__What you have to do__
Reproduce each of the following records line for line, with no changes.

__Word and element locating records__
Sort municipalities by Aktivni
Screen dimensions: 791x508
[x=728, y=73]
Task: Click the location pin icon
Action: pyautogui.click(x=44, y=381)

__Written answer__
Sort municipalities by Aktivni
Screen dimensions: 791x508
[x=728, y=73]
Task: Click the location pin icon
Action: pyautogui.click(x=44, y=381)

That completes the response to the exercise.